[Stored items]

※

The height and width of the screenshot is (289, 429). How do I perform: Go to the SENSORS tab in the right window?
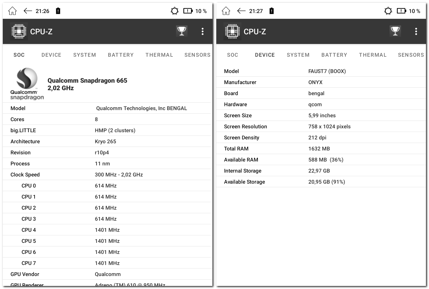click(411, 55)
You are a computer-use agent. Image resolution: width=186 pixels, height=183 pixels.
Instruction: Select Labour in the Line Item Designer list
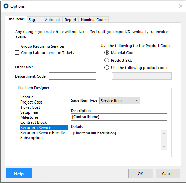tap(27, 97)
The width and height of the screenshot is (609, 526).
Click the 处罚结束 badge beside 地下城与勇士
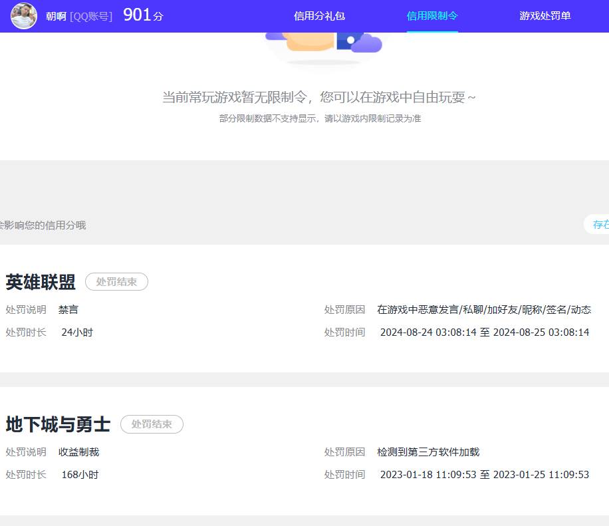[x=152, y=424]
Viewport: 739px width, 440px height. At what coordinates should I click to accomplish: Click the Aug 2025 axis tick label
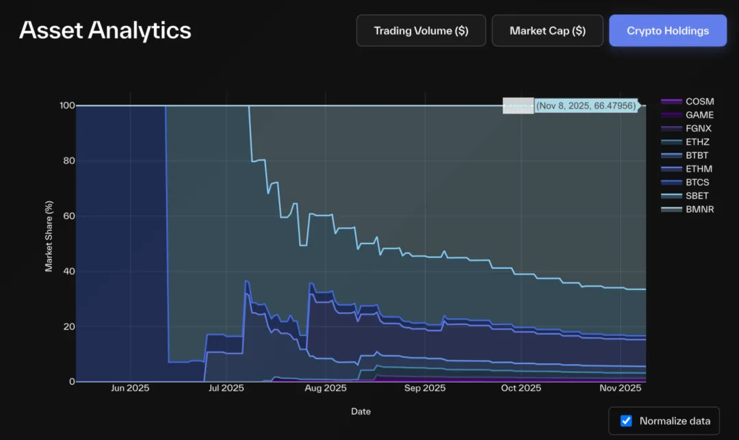coord(326,389)
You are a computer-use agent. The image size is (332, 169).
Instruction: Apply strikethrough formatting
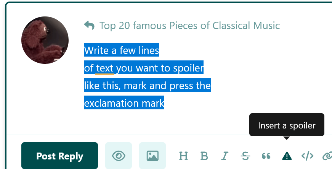[245, 156]
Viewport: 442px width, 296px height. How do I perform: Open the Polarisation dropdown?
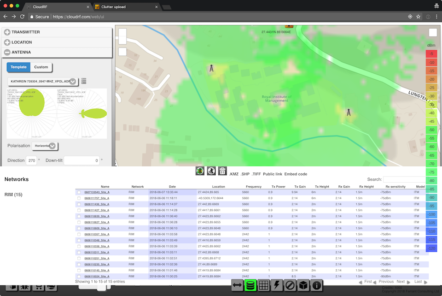(45, 146)
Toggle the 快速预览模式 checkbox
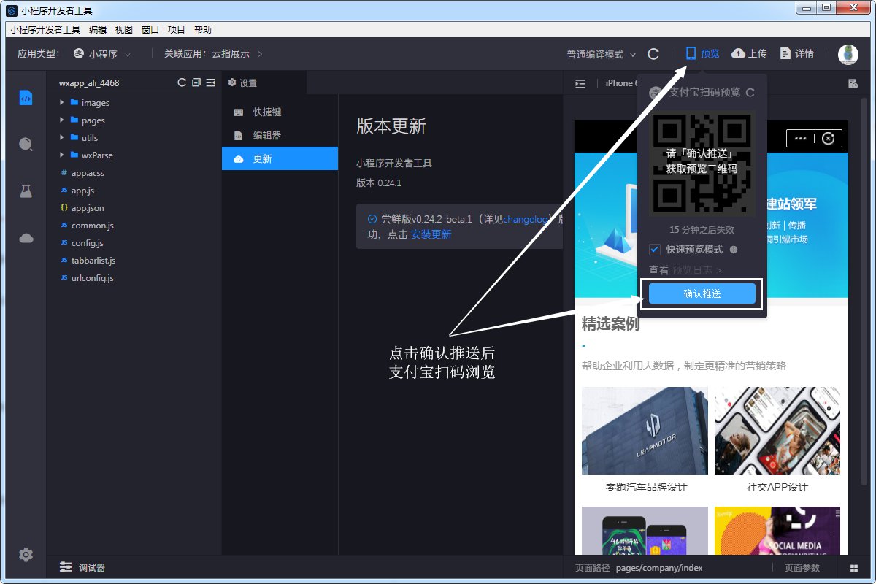This screenshot has height=584, width=876. tap(655, 250)
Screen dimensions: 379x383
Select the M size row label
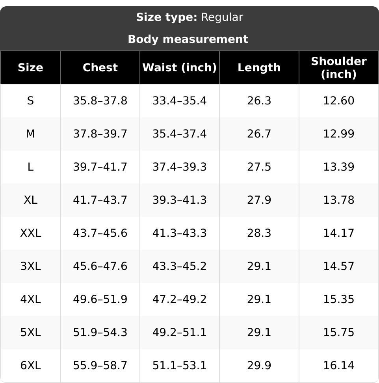(x=30, y=134)
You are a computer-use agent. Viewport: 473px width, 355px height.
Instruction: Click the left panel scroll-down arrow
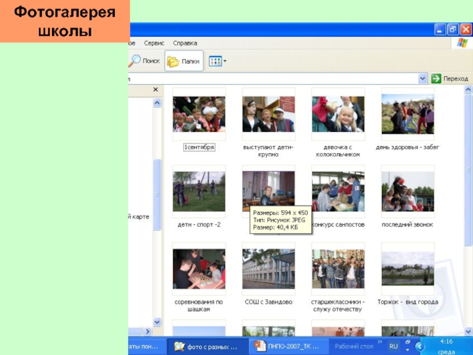pos(157,322)
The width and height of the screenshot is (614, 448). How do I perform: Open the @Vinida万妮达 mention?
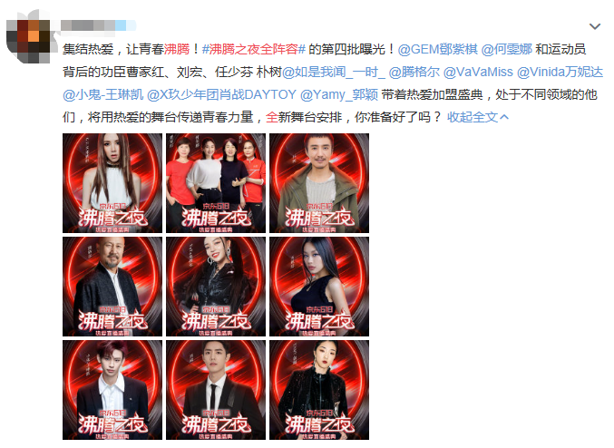pos(560,72)
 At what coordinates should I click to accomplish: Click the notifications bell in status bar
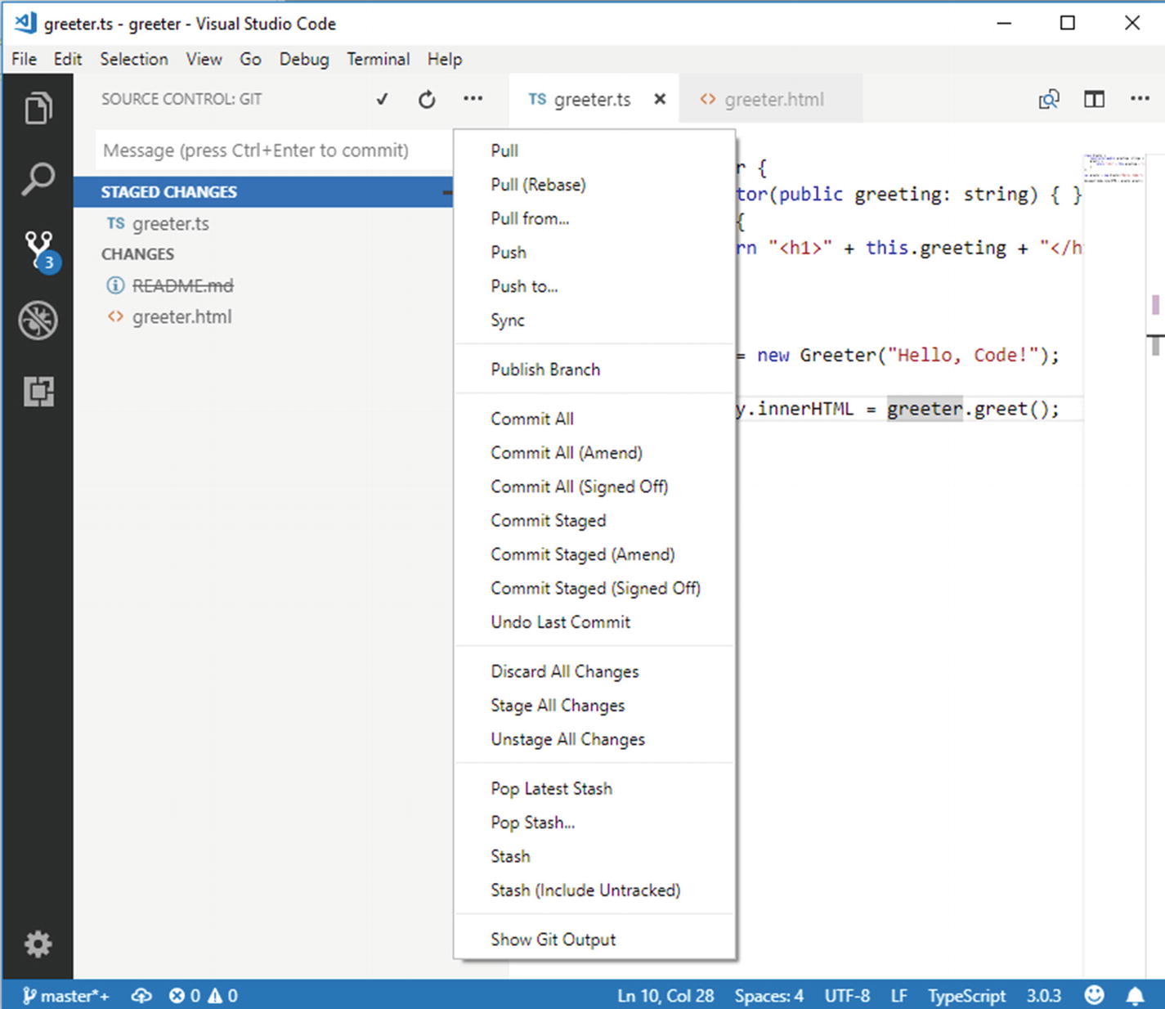pyautogui.click(x=1135, y=995)
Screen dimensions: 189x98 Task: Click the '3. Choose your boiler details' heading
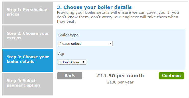[94, 7]
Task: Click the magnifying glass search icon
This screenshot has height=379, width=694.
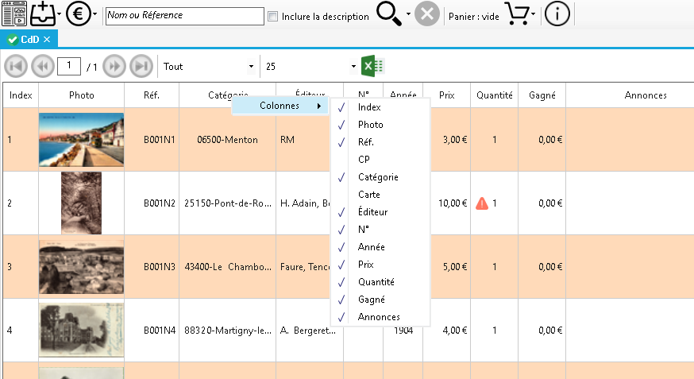Action: pyautogui.click(x=389, y=14)
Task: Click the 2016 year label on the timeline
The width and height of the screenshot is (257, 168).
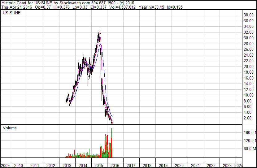Action: [115, 166]
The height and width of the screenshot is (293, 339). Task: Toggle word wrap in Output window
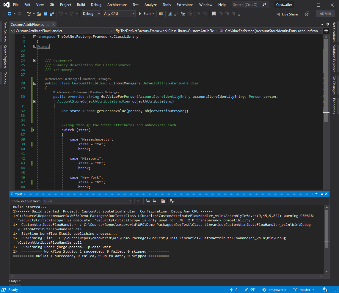coord(172,201)
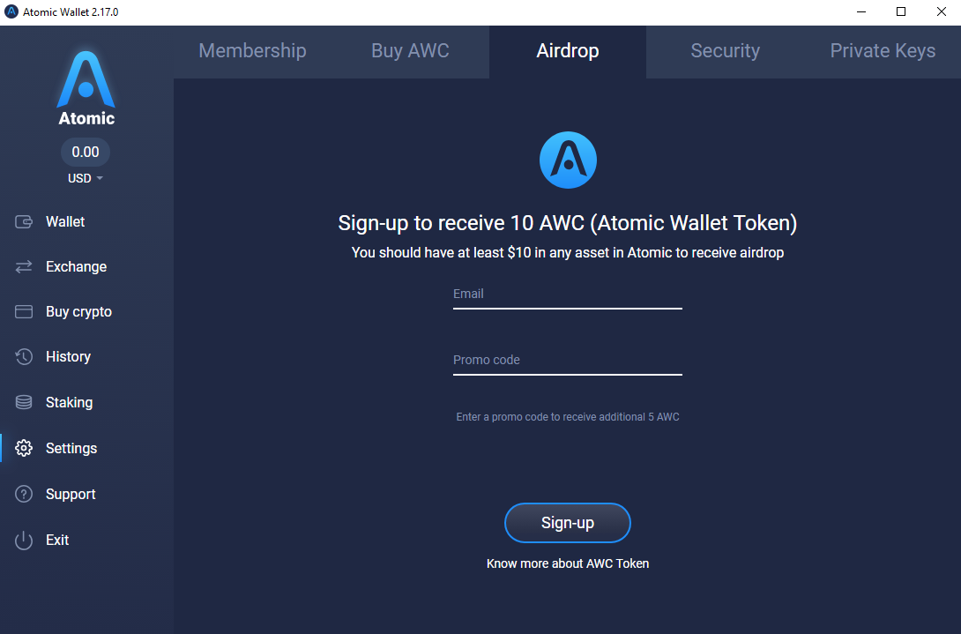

※

→ Work request
The answer must consist of every line from the entries that holds the string "computer".

→ Answer section
You are a computer-use agent. Image resolution: width=186 pixels, height=183 pixels.
You are a computer-use agent. The image size is (332, 169).
You are a computer-use agent. Viewport: 473px width, 355px height.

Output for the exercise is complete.